DETAILS: Olympia Little Theatre
1925 Miller Ave. NE, Olympia | olympialittletheater.org
SOUTH PUGET SOUND COMMUNITY COLLEGE
With performances in the Kenneth J Minnaert Center for the Arts, SPSCC offers up an exciting 2022-2023 season, starting with Jen Silverman’s The Moors opening Nov. 11 on the main stage. Two sisters and a dog live out their lives on the bleak English moors, dreaming of love and power. The arrival of a hapless governess and a moor-hen set them on a strange and dangerous path. The Moors is a dark comedy about love, desperation and visibility starring Paige Doyle, Meghan Goodman, Katelyn May, Anna Holbrook, Mike Gregory and Kimberlee Wolfson.
Drama professor Lauren Love says The Moors is “an irreverent comedy featuring women challenging power structures and human and nonhuman characters searching for meaning. (It) promises profundity inside of fun and feels like a great way to launch our season.”

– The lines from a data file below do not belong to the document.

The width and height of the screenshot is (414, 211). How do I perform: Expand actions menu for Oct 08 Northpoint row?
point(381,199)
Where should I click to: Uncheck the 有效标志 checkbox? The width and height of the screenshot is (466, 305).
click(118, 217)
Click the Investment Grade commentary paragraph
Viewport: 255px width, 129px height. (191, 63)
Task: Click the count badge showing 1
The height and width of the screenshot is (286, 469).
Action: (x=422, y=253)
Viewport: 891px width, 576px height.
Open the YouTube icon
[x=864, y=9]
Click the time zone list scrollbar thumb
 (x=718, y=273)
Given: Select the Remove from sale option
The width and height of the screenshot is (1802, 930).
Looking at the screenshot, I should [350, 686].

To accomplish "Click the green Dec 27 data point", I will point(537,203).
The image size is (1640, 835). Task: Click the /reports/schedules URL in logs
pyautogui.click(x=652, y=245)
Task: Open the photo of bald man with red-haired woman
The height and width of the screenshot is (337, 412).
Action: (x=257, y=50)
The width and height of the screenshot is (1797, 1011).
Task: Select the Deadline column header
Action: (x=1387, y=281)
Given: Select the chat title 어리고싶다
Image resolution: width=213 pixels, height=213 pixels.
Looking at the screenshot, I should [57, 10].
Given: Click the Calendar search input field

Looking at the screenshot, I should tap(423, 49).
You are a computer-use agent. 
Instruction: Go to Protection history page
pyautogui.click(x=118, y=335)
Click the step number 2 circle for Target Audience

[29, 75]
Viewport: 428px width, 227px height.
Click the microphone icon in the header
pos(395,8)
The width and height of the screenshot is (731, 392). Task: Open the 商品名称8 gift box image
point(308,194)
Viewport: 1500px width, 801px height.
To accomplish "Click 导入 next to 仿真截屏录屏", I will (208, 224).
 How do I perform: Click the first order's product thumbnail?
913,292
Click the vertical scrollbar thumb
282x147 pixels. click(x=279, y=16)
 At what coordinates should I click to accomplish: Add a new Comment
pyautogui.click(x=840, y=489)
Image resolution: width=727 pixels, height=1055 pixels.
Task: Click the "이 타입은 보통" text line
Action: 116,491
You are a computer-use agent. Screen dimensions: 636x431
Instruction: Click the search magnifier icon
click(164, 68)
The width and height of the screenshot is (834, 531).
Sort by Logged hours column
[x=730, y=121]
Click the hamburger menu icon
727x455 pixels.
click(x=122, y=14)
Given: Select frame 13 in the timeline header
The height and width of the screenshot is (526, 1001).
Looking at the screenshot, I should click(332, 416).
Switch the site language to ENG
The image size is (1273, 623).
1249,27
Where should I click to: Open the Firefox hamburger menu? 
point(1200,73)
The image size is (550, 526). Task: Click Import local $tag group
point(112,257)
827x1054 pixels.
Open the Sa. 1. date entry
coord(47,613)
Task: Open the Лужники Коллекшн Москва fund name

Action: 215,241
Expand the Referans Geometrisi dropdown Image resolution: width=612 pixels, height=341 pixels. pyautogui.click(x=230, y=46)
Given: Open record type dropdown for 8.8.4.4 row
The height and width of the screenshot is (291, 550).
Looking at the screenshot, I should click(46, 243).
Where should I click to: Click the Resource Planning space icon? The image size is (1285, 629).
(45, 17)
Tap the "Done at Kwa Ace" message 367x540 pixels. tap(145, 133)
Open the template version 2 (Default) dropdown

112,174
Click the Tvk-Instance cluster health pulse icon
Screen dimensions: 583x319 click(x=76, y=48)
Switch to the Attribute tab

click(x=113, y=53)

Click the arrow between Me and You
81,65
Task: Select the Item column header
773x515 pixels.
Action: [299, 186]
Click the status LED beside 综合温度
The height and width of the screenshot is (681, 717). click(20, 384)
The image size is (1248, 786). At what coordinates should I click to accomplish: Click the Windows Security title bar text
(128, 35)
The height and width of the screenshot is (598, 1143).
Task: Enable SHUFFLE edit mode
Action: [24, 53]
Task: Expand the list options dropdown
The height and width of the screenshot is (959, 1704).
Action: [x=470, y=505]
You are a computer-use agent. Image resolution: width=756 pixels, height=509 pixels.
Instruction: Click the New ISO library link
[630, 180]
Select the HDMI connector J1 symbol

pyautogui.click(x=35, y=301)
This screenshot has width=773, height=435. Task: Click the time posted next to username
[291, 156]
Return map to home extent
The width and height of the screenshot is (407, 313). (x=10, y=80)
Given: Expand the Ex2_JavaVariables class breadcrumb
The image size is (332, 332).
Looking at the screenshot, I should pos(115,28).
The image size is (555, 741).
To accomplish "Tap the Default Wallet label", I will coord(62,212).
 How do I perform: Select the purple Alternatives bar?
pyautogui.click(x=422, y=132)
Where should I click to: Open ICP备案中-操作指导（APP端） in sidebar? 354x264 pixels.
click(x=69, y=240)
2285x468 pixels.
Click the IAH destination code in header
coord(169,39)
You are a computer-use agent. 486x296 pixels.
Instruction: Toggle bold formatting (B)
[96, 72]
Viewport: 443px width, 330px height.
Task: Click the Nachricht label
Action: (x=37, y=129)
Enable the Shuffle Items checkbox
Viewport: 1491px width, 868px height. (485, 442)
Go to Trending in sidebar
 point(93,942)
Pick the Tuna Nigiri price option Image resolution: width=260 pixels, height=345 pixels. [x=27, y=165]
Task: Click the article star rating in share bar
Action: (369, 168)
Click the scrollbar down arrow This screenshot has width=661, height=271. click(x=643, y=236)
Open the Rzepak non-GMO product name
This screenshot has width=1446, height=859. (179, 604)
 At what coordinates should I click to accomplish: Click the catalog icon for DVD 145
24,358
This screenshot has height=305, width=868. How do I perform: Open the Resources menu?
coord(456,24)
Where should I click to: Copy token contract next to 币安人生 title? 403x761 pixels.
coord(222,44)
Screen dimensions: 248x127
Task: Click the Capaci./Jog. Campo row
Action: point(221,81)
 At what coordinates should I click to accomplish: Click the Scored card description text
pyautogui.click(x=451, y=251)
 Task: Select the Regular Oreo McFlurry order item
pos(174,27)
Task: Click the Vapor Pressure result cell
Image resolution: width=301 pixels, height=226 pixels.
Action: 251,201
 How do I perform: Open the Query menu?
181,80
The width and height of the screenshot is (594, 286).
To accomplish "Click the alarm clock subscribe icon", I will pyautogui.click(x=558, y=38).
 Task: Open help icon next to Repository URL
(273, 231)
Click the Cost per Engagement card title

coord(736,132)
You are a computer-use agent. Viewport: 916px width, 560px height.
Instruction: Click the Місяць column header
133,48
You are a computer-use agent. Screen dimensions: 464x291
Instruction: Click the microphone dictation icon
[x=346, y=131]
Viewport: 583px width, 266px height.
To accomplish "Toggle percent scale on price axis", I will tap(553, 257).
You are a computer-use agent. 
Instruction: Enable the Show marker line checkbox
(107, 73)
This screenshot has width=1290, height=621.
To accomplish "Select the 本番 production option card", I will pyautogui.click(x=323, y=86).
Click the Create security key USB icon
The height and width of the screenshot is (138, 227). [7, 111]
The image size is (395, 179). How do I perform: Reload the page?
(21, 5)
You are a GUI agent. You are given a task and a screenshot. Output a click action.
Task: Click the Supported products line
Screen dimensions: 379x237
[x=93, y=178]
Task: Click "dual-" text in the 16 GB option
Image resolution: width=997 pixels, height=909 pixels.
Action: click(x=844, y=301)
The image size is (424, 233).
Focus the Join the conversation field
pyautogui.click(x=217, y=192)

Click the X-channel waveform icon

Coming in February is Far Away by Caryl Churchill, in “a poetic, theatrical allegory that confronts the human capacity to create enemies and justify cruelty,” according to Love. Following Far Away in May is the Stephen Sondheim musical Sunday in the Park With George.
DETAILS: SPSCC | 2011 Mottman Rd. SW, Olympia | spscc.edu/arts-comm/drama
BROADWAY OLYMPIA PRODUCTIONS
BOP’s new season is not yet finalized, but founder and managing director Kyle Murphy says there will be six to seven shows including three to four musicals and three to four by their new producing partner, Theater Artists Olympia. “We’re likely bringing back Jeff Bell, musical director from our first season, and we’re looking at working with Kathy Dorgan on two shows,” Murphy says. “A few months ago, I was approached by the stars of (Tacoma Musical Playhouse’s) production of In the Heights, as well as the musical director from that show, and asked to help them produce a minimalist version of The Last 5 Years. That is going to happen spring 2023. It will be directed by Melanie Gladstone, who recently directed The Diary of Anne Frank at Lakewood Playhouse and choreographed several shows for BOP in our first season, including Rocky Horror.”